# meet



## Ronnie (Nov 15, 2006)

have been told that i can get a lock up for 1 weedend in portadown just finalising if i can get water supply close by... when would be a good month to have it as this will affect the price...


----------



## martyn (Nov 28, 2005)

Cool Ronnie,

Before you decide when.... What exactly do you want to do at this meet?

Otherwise we will just be standing around in a big shed with our hands in our pockets!


----------



## Ronnie (Nov 15, 2006)

a full demonstration was talked about some time ago. I said i would sort a location if others conducted the demonstrations from using a PC etc right through... I have sorted a location all we need is a date and acouple of people to commit to showing others their tricks and tips..


----------



## martyn (Nov 28, 2005)

Ahhh ok... well I can bring a pc along with detailing worlds how to use a pc dvd!

But I would love to see a rotary demo!


----------



## Jmax (Dec 4, 2005)

martyn said:


> But I would love to see a rotary demo!


time to get andy on board then


----------



## Ronnie (Nov 15, 2006)

sound like a plan but it will have to be done properly so people wont get bored!!!


----------



## ClarkeG (Jun 17, 2006)

Count me in, any month suits me really, picking up my mini cooper s either today or friday so ill be interested to see how easy/hard it is to deswirl with my pc  Ive a pc and a gilmour and quite a few cleaning products so i'll bring these along and let people have a go at them

Clarke


----------



## Gaz VW (Aug 1, 2006)

Count me in too for defs, also any month really. If its a covered place there's no need to worry about weather etc.

Also, I wonder would it be 100% impossible to get one or two of the traders on here over for it? I'd say they'd make a good bit of money at it! 

I for one would definately make some purchases!


----------



## Jmax (Dec 4, 2005)

any more progress on this??


----------



## Ronnie (Nov 15, 2006)

just waiting on a date and what people would like to see also any1 want to vol to do demonstrations?


----------



## Jmax (Dec 4, 2005)

im sure martyn would as would i, get a head to head going on someones car

and i would say sometime in march as the weathers a bit better and the days are getting longer


----------



## Ruth M (Feb 27, 2006)

I'd say Neal and I would prob come, but leave it a while til it warms up a bit, no point in freezing our asses off in this weather lol


----------



## martyn (Nov 28, 2005)

Ronnie said:


> just waiting on a date and what people would like to see also any1 want to vol to do demonstrations?


Only a idea..... but what about approaching one of the traders on this site...

If we say put £20 each in the pot they could give us a demo of some products they sell (and we could buy!):thumb:

The £20 could pay for their flights and also for their time.... plus they would make money on the products!

Information supplied.

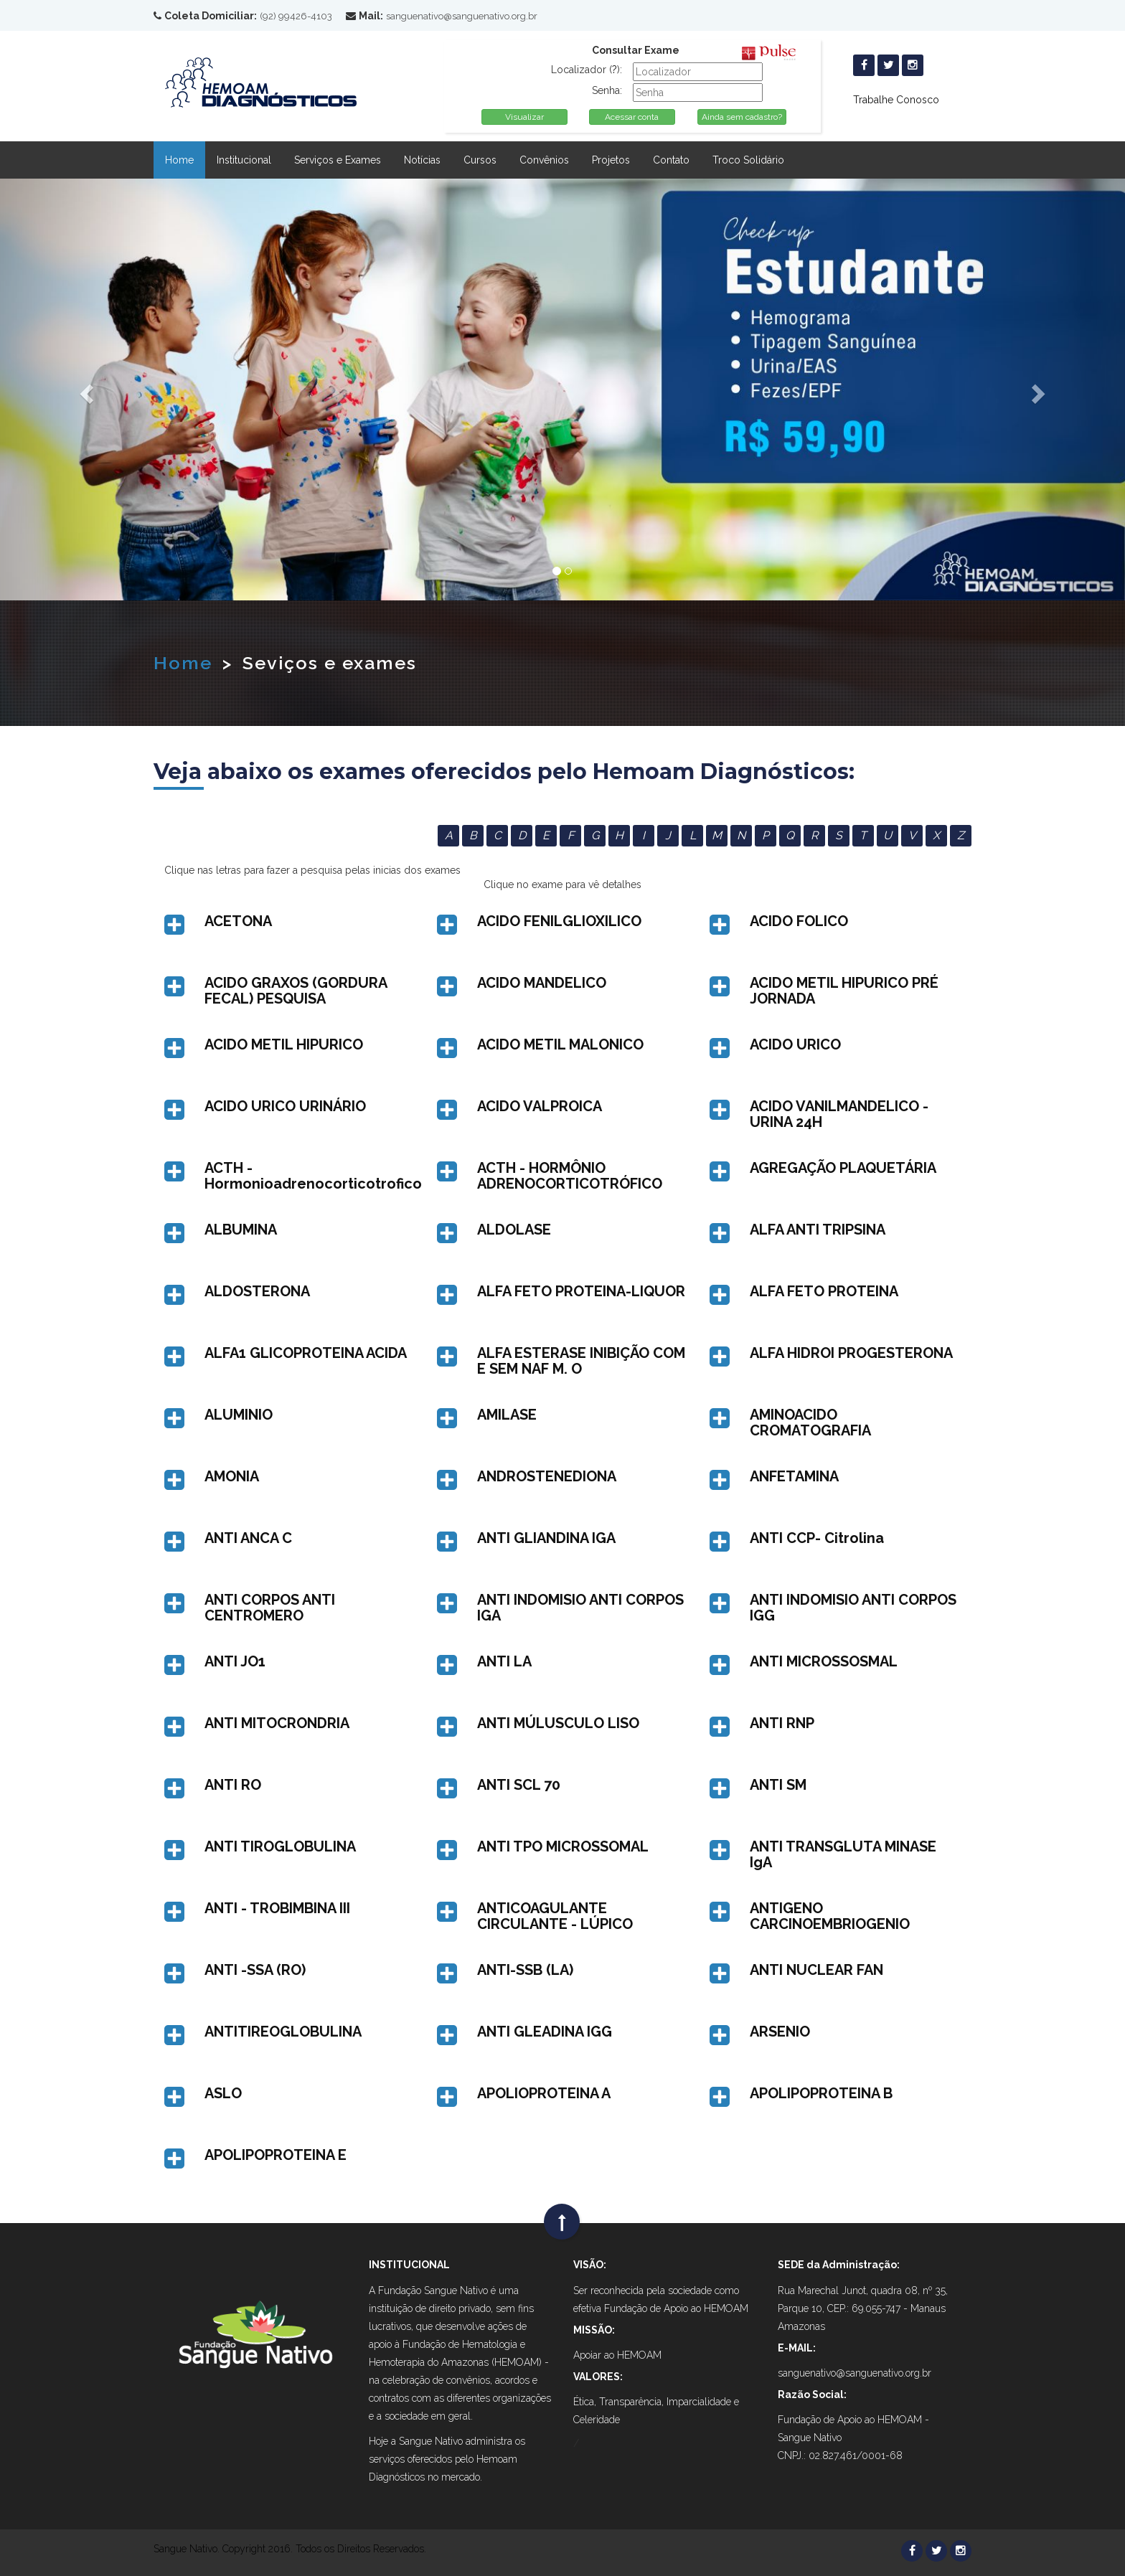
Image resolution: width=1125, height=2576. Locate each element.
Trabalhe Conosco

Set tasks.
- a) Answer these from the meet thread:
(i) In which town does Ronnie say he can get a lock up for one weekend?
(ii) In which month does Jmax suggest holding the meet?
(iii) How much money does martyn suggest each person put in the pot?
- b) Reproduce word for word the stretch of the meet thread from "Count me in too" through "progress on this??".

Results of the tasks.
- a)
(i) Portadown
(ii) March
(iii) £20

- b)
Count me in too for defs, also any month really. If its a covered place there's no need to worry about weather etc.

Also, I wonder would it be 100% impossible to get one or two of the traders on here over for it? I'd say they'd make a good bit of money at it! 

I for one would definately make some purchases!


----------



## Jmax (Dec 4, 2005)

any more progress on this??